First, you could confirm your purchase of a particular item and the shop attendant will go to backroom to help you pick a new set instead of the display set. However, there are some shady shop operators who will put an older model or even a fake one instead (though the latter is unlikely)!

Next, instead of changing the model of the item, there are some shop owners who simply take out the accessories which are less noticeable.

Finally, there are shops which advertise a certain popular product at a very low price, once you are hooked and negotiations are finalized, the shop owner will check his stock and claim that he doesn’t have any remaining stock of that product, however, he offers you a replacement item that is in reality of much lower value but at the same price. Tired of the negotiations again, some travellers will simply take up the deal.

Note: this is especially common with electronics items which are of higher value, which makes the scam more worthwhile.

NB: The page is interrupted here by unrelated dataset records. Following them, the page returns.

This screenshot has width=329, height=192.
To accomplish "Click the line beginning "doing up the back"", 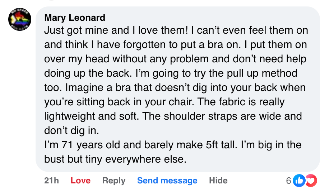I will click(x=170, y=73).
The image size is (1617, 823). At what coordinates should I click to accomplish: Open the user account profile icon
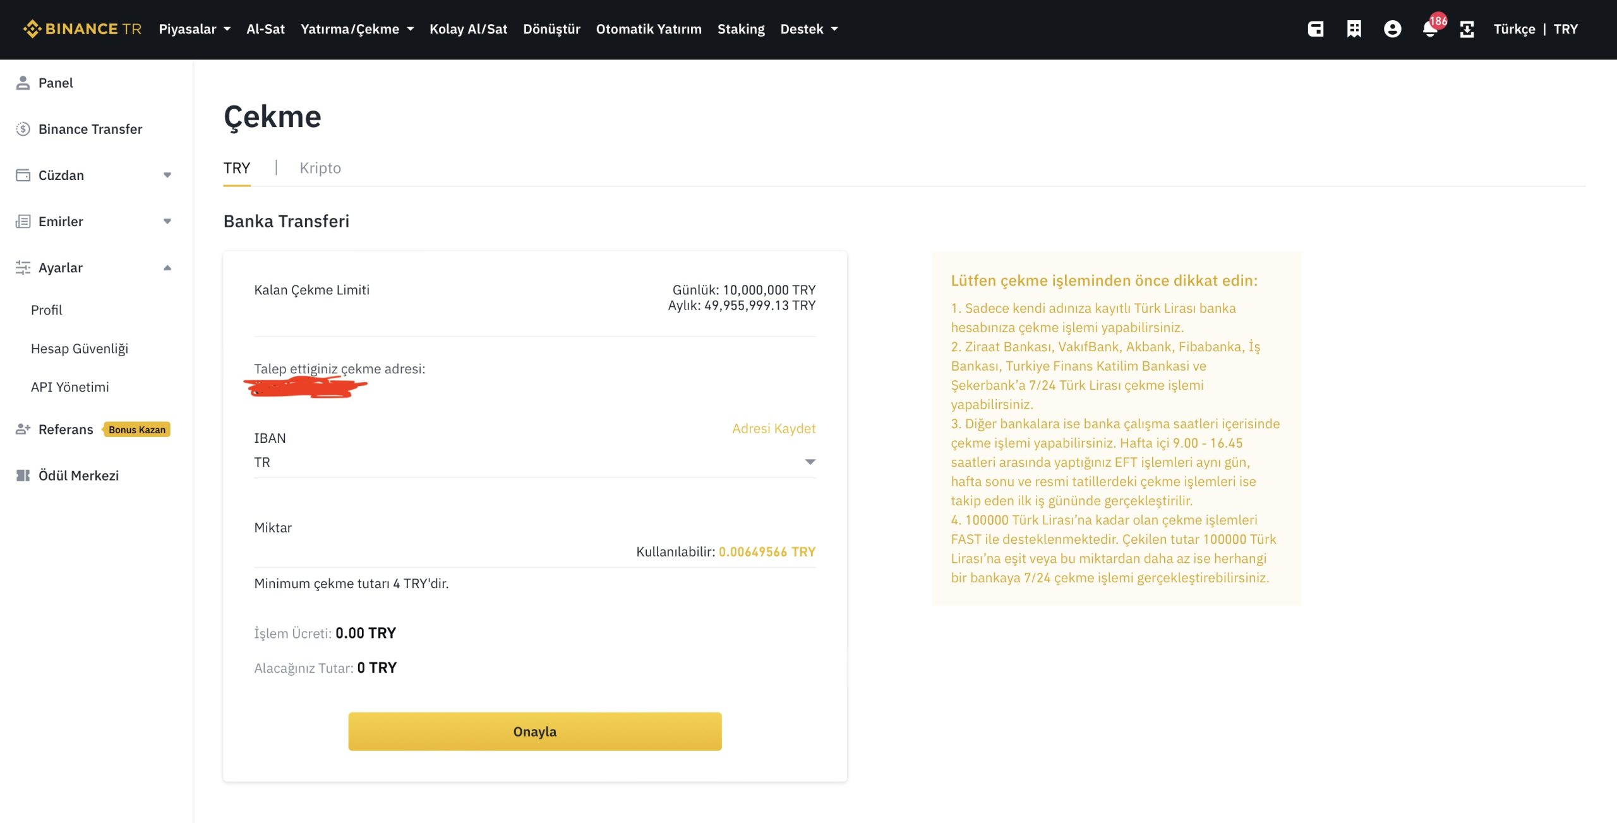pyautogui.click(x=1392, y=29)
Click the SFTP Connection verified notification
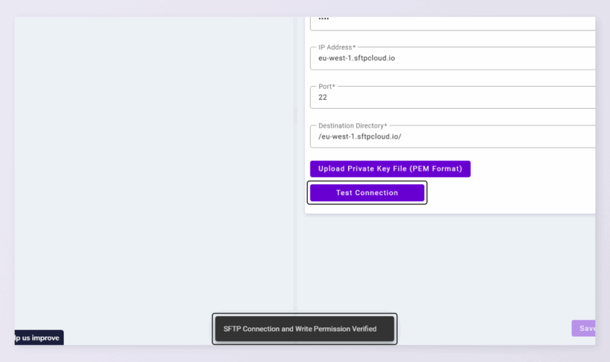Image resolution: width=610 pixels, height=362 pixels. pos(304,329)
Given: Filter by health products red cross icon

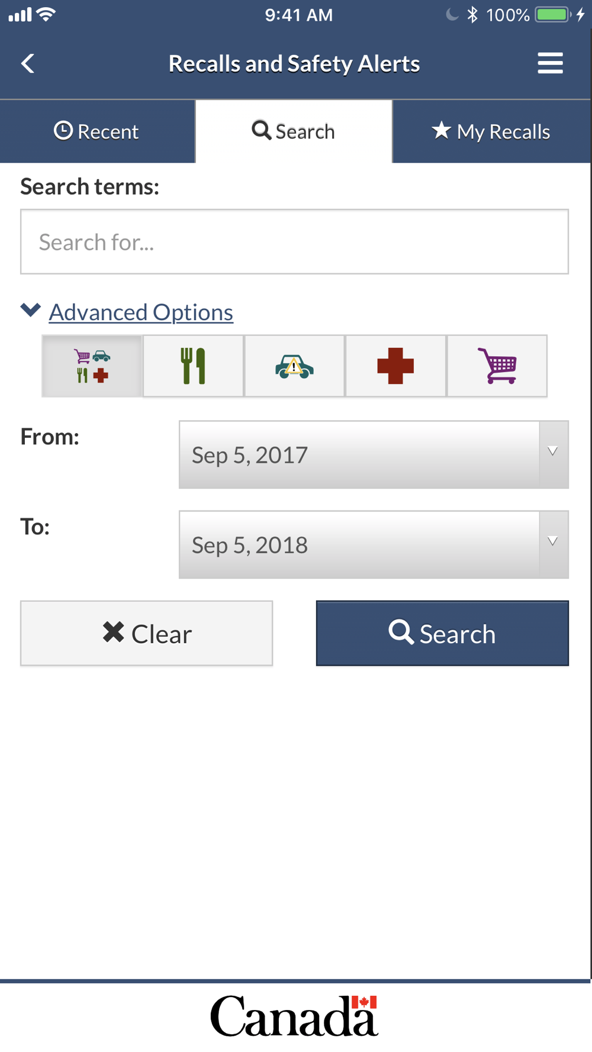Looking at the screenshot, I should tap(395, 366).
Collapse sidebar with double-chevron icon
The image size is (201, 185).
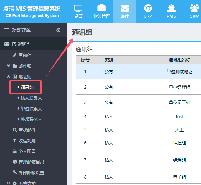pyautogui.click(x=58, y=30)
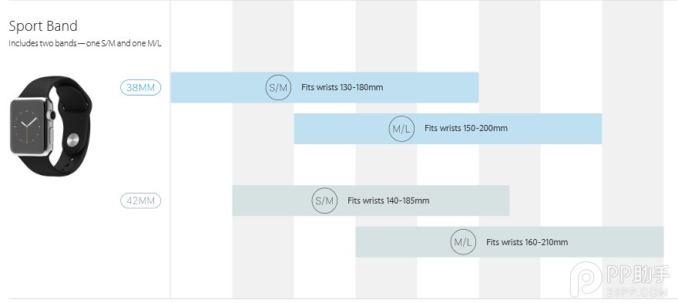Click the metal pin on the watch band
This screenshot has width=678, height=303.
click(73, 140)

Be careful when shopping around the shops at Nathan Road, Kowloon.

Rule of thumb: double check the item when it is passed back to you


2. Overcharging shops

This is a problem many tourists meet with when shopping for electronics at Nathan Road in Kowloon. This is because products do not have a price tag, and tourists who do not know their stuff and can easily fall for the claims made by these shops.

Some of the infamous shops to avoid – Perfect digital; 3D digital and audio

Rule of thumb: do your research before going down to purchase (high value items especially)


3. Weighing scale scam

As part of the Hong Kong experience, many tourists over here like to purchase traditional Chinese medicine or herbs. However, there have been reports of shops rigging their weighing scales to sell less for the same price.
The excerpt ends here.